Hi all, Isn't it true that when you use an interface you need to give a definition for all the methods in the interface? Well, i am confused, because when you use the Statement interface in java.sql.*, you can write a line of code like: resultset = statement.executeQuery(query); but you never define how the executeQuery method works. Since executeQuery() is a method in the Statement inteface, should I not first give a definition for the mothod ? but how does it work anyway considering an interface does not give the definition for any of its methods but just declares them?? kinda long doubt but plz help me ... thank you... -P
You obtain that statement object by using a createStatement method in Connection. The createStatement method, not your code, is responsible for constructing and returning an object of a class that implements the Statement interface. Your code doesn't care what that class is--it interacts with the object using the Statement reference. -j-
I could not get how it would happen. because when you say DriverManager.getConnection() we get the connection object which is a connection(interface) object. but driver manager object never implements statement object. and statment is again an interface and where does it implement the executequery methods. what is the total way of executing and where does the method definitions come can you explain a bit clearly. thanks and regards shekar.

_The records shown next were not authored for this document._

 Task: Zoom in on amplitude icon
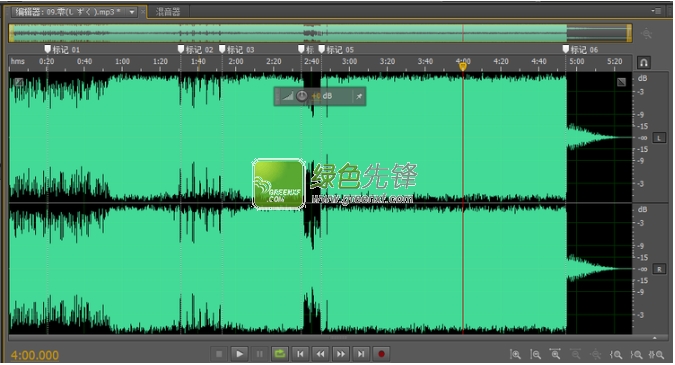(x=515, y=354)
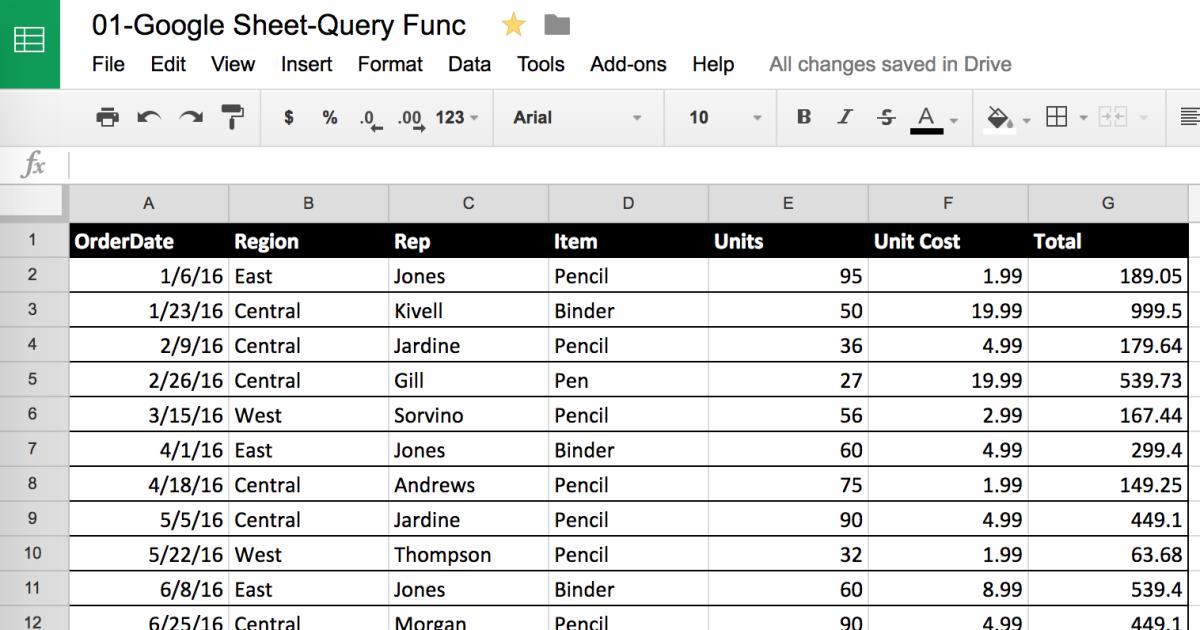The image size is (1200, 630).
Task: Toggle strikethrough formatting
Action: [886, 118]
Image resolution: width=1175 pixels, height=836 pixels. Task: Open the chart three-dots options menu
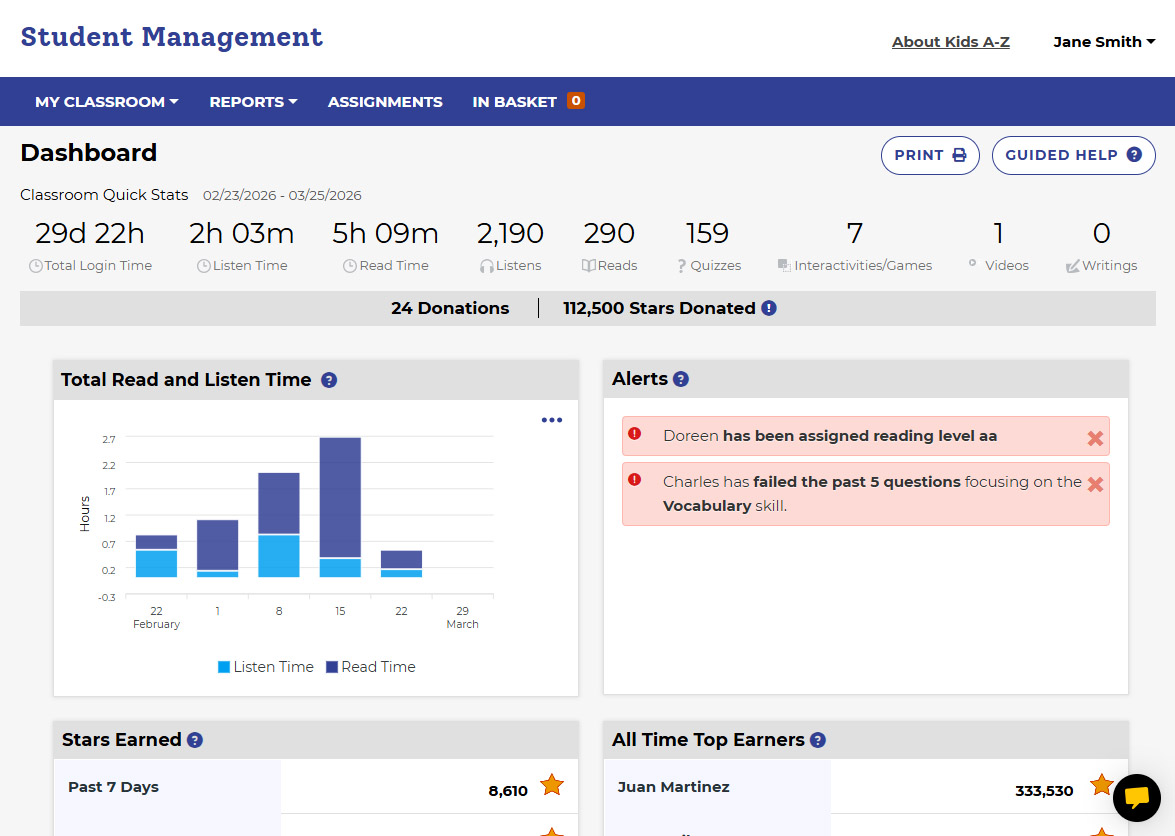pos(552,420)
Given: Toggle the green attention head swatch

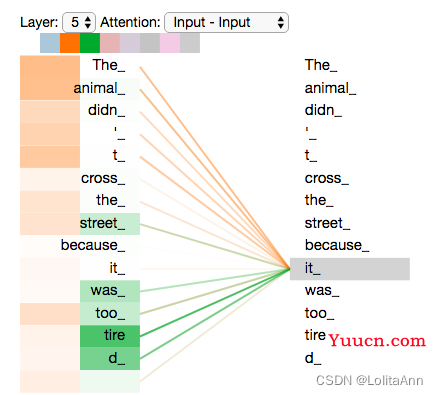Looking at the screenshot, I should (x=90, y=43).
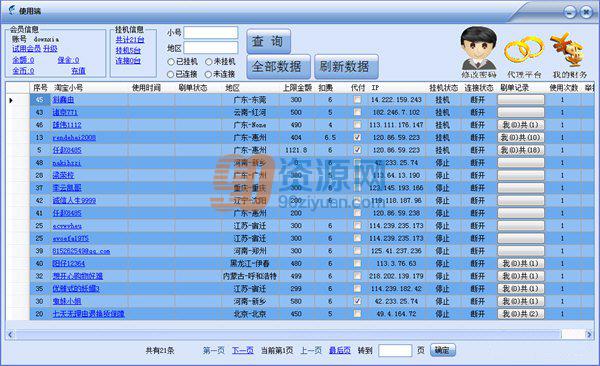Toggle the 代付 checkbox in row 30

pyautogui.click(x=357, y=301)
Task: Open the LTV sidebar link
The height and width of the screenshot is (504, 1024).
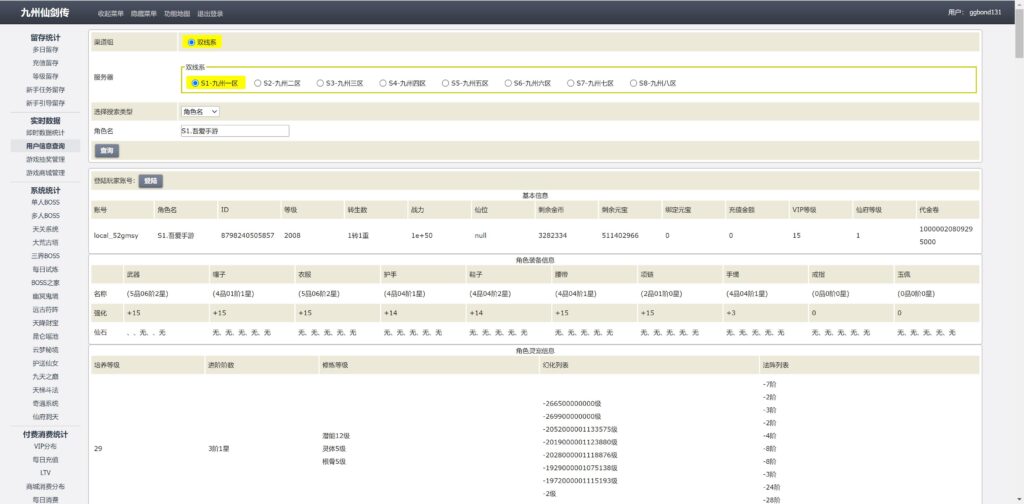Action: coord(45,472)
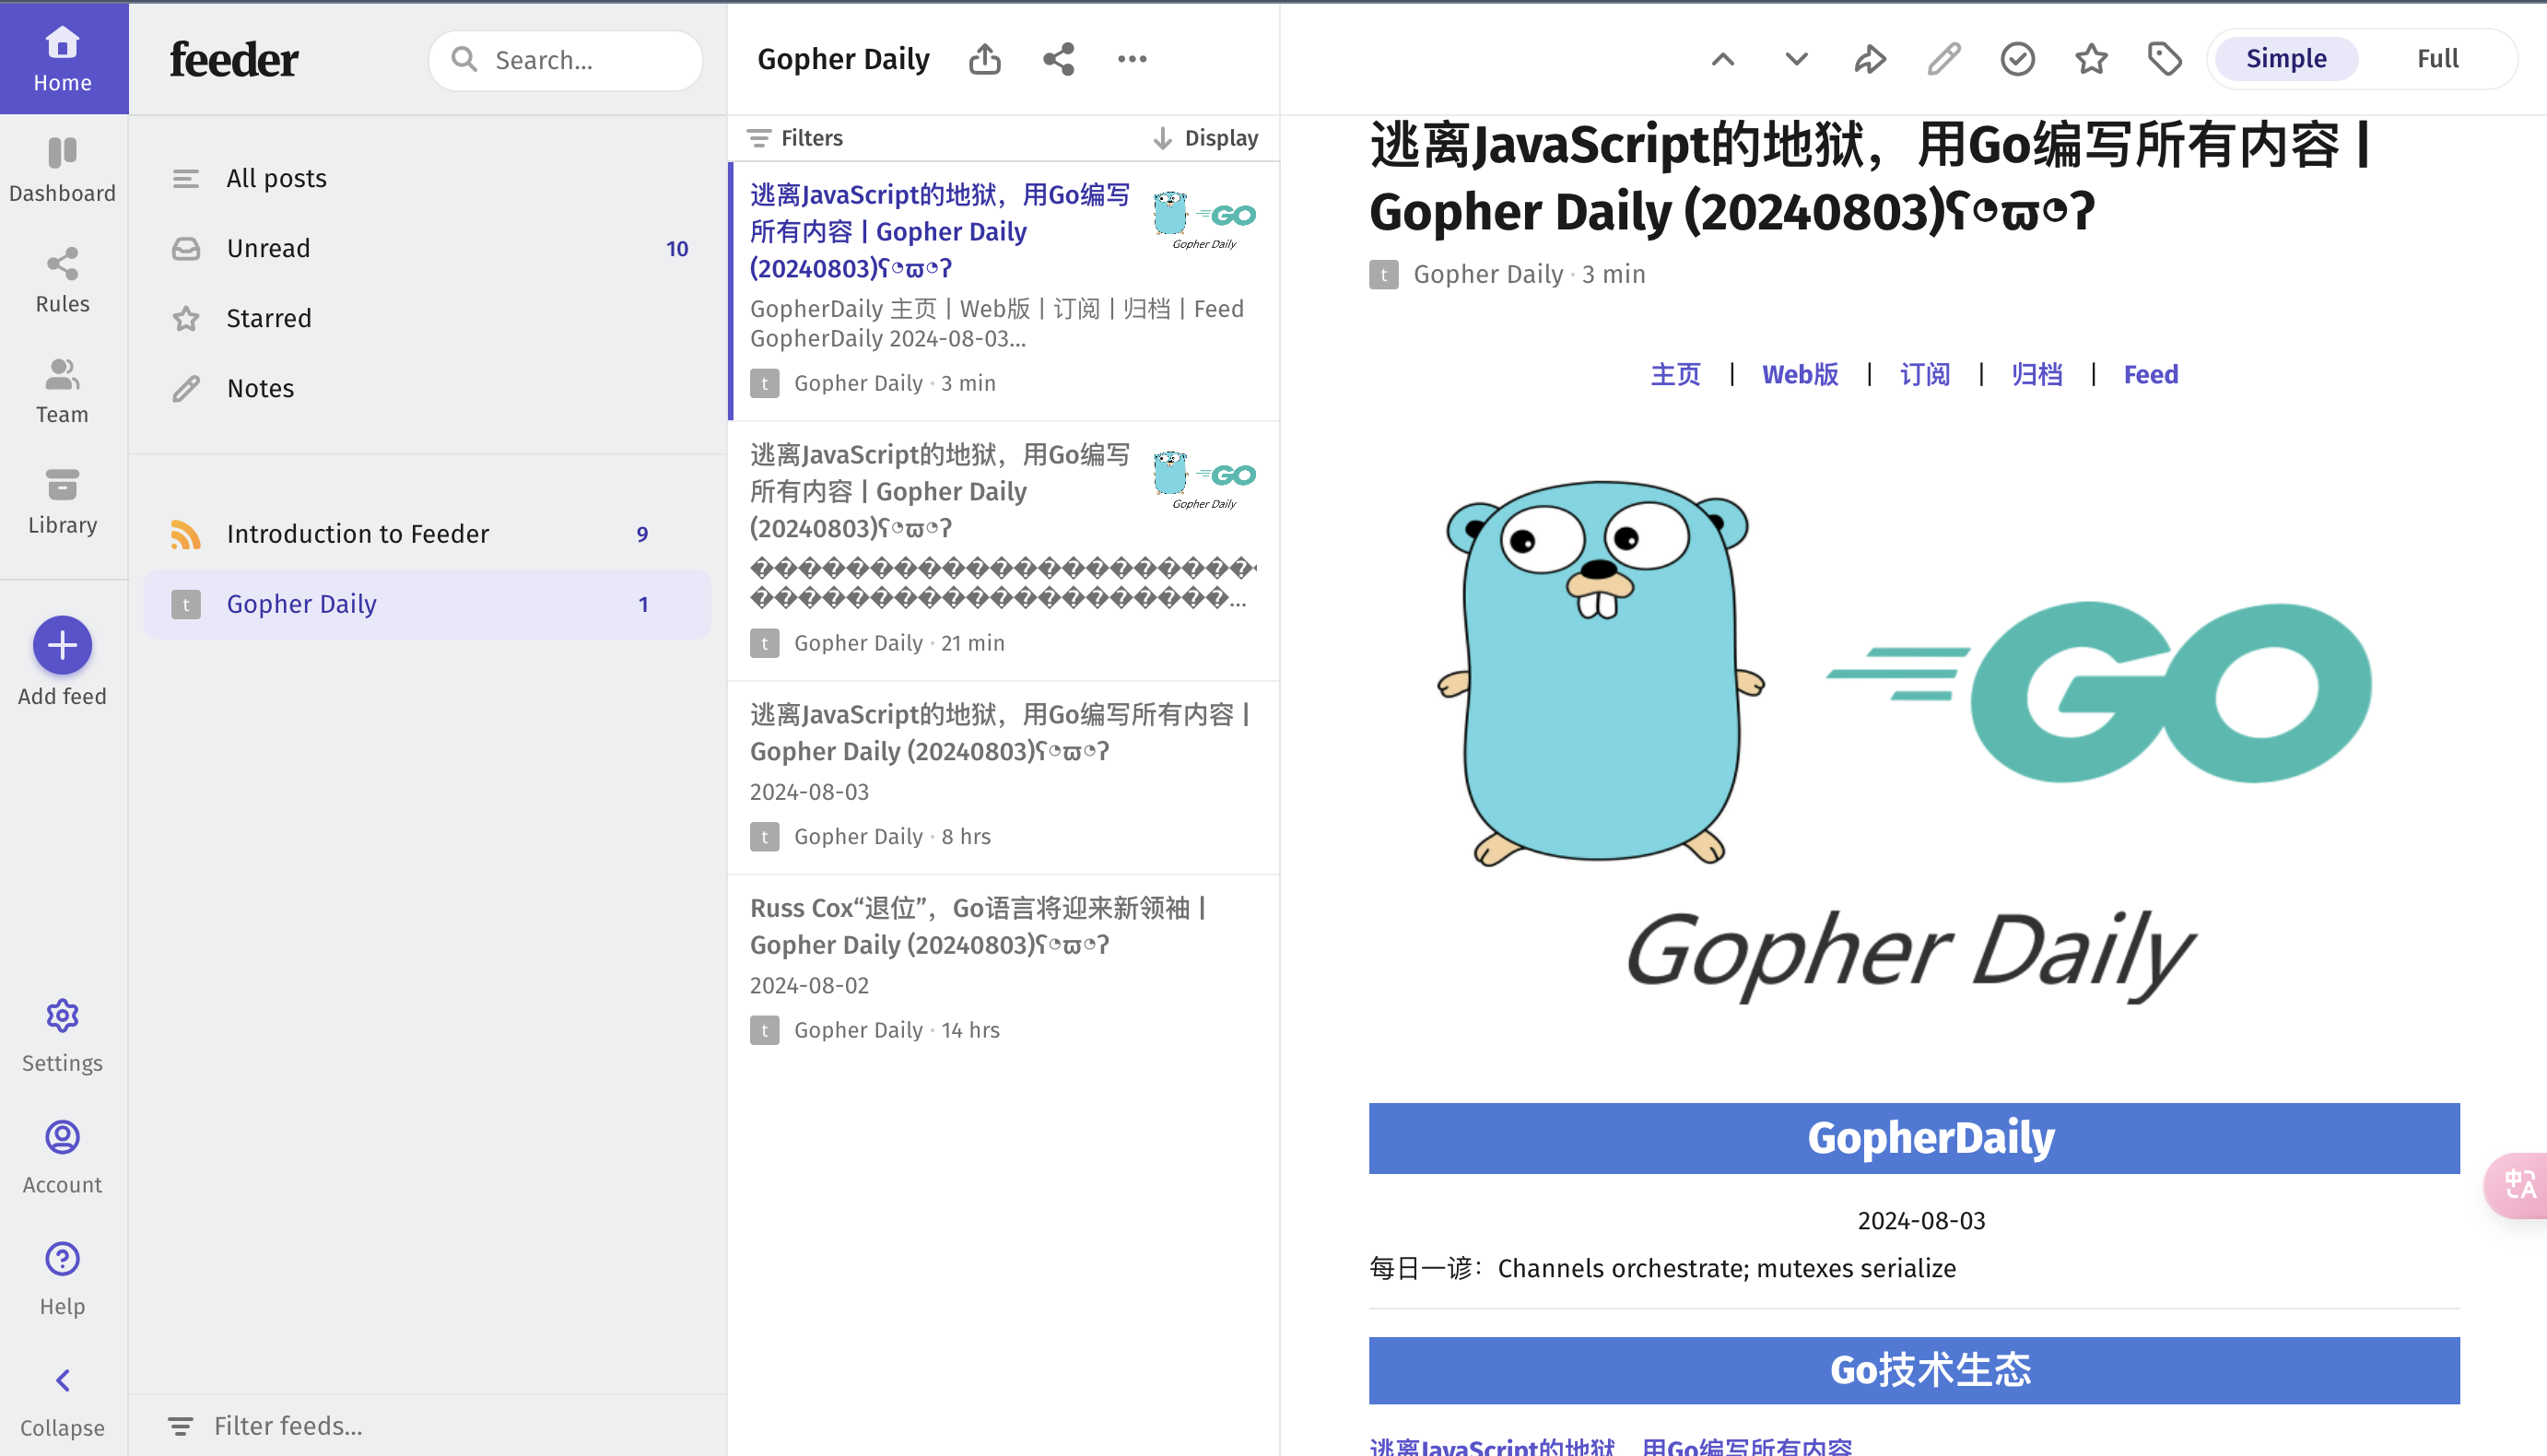
Task: Go to next post with down chevron
Action: tap(1796, 59)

I agree with both of Jason's posts Chandra asked for the whole flow and an understanding of all the interfaces, objects and methods involved in getting to a statement.... here's my stab at it. First, to understand one point... An interface is like a set of requirements handed to a developer. You spell out "it needs to do this, and that", and 5 different developers might implement your requirements, but if they've all done their job correctly, you should be able to call this() and that() on an object of any of their classes. Also note that if an object is of a type (class) that implements an interface, it can be referenced by a variable whose type is that interface. So, for example:
is perfectly valid. We have a reference of type A (the interface) refering to an object of type B (a class that implements the A interface). We can do this because B "IS-A" A, and calling methods declared in A results in the implementation defined in B (in this case, "Hello World" is printed). The beauty of this, is that if someone hands us an object of type B, we don't have to know anything about it (including the class name), as long as we know that it implements A, because we can trust that it is possible to call the doStuff() method on it. Whether it does anything meaningful is another point.... The case of JDBC is the same. We have the interfaces Driver, Connection, Statement, ResultSet, etc., that are all defined by the JDBC API. The classes that implement them are in the JAR file containing the JDBC driver class. Those classes may implement a lot MORE than just what is guaranteed in the interfaces, but we know we can AT LEAST call the methods in the API. So here's some sample JDBC code:
Line by line (forgive the redundancy, but it shows that it's the same concept repeated over and over): 1. defines a string named "driverClassName" that contains the name of a valid class for a JDBC driver, such as the JDBC-ODBC bridge driver, or a driver provided by a database vendor such as Oracle or Informix. This class would be defined in a JAR file supplied by the vendor, and in the CLASSPATH of the program. 2. defines a string named "url" which contains the parameters for a database connection. In this case, only the ODBC datasource name. 3. the Class.forName().newInstance() instantiates an object of the Class named by "driverClassName", which is then cast as a Driver, and assigned to the reference variable "driver". Driver is an interface, but we're getting a class (called sun.jdbc.odbc.JdbcOdbcDriver) which implements it, so we can call all the methods defined in that interface, and get the implementations defined in that class. 4. DriverManager.registerDriver(driver) loads that object-which-implements-Driver into the DriverManager, so that later, if we ask the DriverManager for a Connection, it'll know what Driver class to use to instantiate the Connection. Note that registerDriver() is a static method, our code doesn't ever have a DriverManager object reference. 5. And here that's what we're doing. Straight from my copy of the javadoc for DriverManager:
When the method getConnection is called, the DriverManager will attempt to locate a suitable driver from amongst those
...that have been loaded to this point. So this gives us an object-which-implements-Connection, which we'll assign to a Connection reference, and make Connection method calls against. In reality, the class may be called "sun.jdbc.odbc.JdbcOdbcConnection" or something similar. 6. Now we're calling the createStatement() method on that object-which-implements-Connection. It doesn't return a java.sql.Statement object (no such thing), it returns an object-which-implements-Statement (possibly a "sun.jdbc.odbc.JdbcOdbcStatement"). Again, the code for that class implementation is probably in the JAR file with the JDBC driver. We don't care what it's called, we just call Statement methods against it. 7. Same thing for ResultSet. ObjectWhichImplementsStatement.executeQuery() will return an object-which-implements-ResultSet, the particular implementing class being defined in that same JAR file. Hope this helps.... one way or another -- Jon [ March 24, 2004: Message edited by: Jon Egan ]
posted 16 years ago
Thanks, I appreciate that What I'm curious about, however, is this: Are you (Prashanth Naidu) attempting to write your own class that implements the Statement interface (you are writing your own database classes) or are simply using the standard createStatement()? That does make some difference in this disccusion. If you are writing your Statement, then yes, you will have to implement all of Statement's methods yourself. Otherwise, no, you do not. Hope this helps.